The concert is the culmination of an intense summer music-training program called Orchestrating Diversity, where urban kids spend 8 hours a day, 5 days a week studying college-level music theory and history and mastering an instrument. It’s based out of the Lemp Neighborhood Arts Center, the noncommercial performance venue Sarich has run for more than a decade. Though LNAC has offered educational arts programs to urban youth since 1994, this may be its most ambitious program yet. Sarich and LNAC board members Jesse Windels and Max Woods wrote their first grant in February 2009, and had the first summer program up and running by May. This year, they took on junior-high kids as well as high-schoolers, added musician Kory Lyles as a teacher and administrator, and have been working to fill out the year-round programming.

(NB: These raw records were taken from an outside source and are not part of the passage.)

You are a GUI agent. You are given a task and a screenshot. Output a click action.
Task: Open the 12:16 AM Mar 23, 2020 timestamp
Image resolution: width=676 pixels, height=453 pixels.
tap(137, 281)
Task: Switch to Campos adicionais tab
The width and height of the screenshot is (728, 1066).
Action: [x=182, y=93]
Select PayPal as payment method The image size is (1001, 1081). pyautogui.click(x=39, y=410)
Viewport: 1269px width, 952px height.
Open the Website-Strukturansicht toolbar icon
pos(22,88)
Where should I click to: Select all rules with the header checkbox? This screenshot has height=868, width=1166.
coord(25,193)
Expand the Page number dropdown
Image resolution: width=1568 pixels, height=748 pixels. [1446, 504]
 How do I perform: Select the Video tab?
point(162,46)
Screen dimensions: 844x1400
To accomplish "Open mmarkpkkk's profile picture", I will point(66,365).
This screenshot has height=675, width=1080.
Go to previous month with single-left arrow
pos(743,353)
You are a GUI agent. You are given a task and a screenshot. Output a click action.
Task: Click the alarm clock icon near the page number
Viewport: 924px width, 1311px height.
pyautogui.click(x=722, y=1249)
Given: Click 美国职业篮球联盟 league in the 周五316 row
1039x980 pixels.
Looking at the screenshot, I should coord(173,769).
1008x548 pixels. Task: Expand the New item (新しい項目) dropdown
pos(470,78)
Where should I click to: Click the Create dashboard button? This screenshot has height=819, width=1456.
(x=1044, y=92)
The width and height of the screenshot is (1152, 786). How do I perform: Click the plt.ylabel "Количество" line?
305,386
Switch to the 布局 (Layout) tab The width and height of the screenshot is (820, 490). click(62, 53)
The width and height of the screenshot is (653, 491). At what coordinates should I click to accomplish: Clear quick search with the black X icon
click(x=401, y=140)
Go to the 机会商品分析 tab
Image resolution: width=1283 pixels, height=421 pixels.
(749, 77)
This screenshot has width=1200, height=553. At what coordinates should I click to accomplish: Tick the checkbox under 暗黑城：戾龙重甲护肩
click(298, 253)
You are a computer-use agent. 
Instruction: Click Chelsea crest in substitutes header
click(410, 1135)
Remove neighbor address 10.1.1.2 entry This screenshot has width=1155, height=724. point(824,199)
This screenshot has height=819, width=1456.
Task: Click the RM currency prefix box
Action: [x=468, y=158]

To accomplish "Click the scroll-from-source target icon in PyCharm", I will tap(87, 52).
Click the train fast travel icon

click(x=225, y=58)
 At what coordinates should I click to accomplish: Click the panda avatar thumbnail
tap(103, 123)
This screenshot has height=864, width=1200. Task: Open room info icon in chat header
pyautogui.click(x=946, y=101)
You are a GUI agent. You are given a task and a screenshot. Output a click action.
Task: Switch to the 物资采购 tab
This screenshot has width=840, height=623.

“Ultimately, what we are looking at is a completely stand-alone program that starts at age 5,” says Sarich, “with basic music and movement notions, going into a somewhat more sophisticated singing program, and then basic instrumental expression.”
Though the standards are very high—as Windels notes, the kids never sit around “coloring in pictures of Beethoven”—no one ever sits out because they can’t immediately hit the right notes.
“We had two kids starting on viola this summer,” Woods says, “and we have this philosophy that the day you start on your instrument is the day you play in the orchestra. That’s important in terms of the empowerment issue.”
“It returns us to this notion that music is for playing, not just for listening to or consuming,” Sarich adds.
Orchestrating Diversity definitely ascribes to Lemp’s “DIY or Die” approach. Though the phrase “do-it-yourself” has been appropriated by home-improvement shows, LNAC embraces its original punk connotation—that is, learning to do something in order to empower yourself and others. Music history and theory is taught actively, rather than passively: “Mark’s very keen on Socratic education, so we get the couches in a circle, so we can actually discuss what we’re doing,” Windels says, adding that it also encourage kids to interact outside their default social circles.
More important, Lyles says, “We want the students who have mastered something to be teaching other kids,” and removing the normal classroom hierarchies encourages this. That creates other positive outcomes, too: Last year, when one student dropped out of the program, “The other kids brought him back,” Sarich says. Right before the orchestra went out to play, the student admitted to Sarich that he thought he looked good in a tux—and that this was the first time he’d ever finished anything.
“Our aim is to put social work first, and then put musicianship as an extraordinarily close second,” Windels says. “But we would like to diminish the gap between those two results until it’s almost indistinguishable.”
In that way, Orchestrating Diversity is similar to El Sistema, a Venezuelan music program that began 35 years ago in a Caracas parking garage. Founder José Antonio Abreu started with a small group of students that included some of Caracas’ poorest kids. Now El Sistema’s núcleos (literally, nuclei) serve about 300,00 kids a year, many of whom go on to play in top-notch orchestras. The recently established El Sistema USA is now trying to start 50 núcleos in the U.S. This spring, Stanford Thompson, an Atlanta-born trumpeter and El Sistema USA fellow, visited LNAC to see Orchestrating Diversity firsthand.
“He spent a day here, and was very excited about what we’re doing,” Sarich says. “And now we’re on the list; it’s a big deal.”
No matter what happens with the núcleos, Orchestrating Diversity is already constellating miracles in the here and now. “We’re starting to see kids from Orchestrating Diversity coming down to the Arts Center for shows,” Lyles says. “There’s a reason Orchestrating Diversity grew out of the venue. For them, it connects to the ownership they can take in their lives, and feeding that into their music…it’s really inspiring to see.”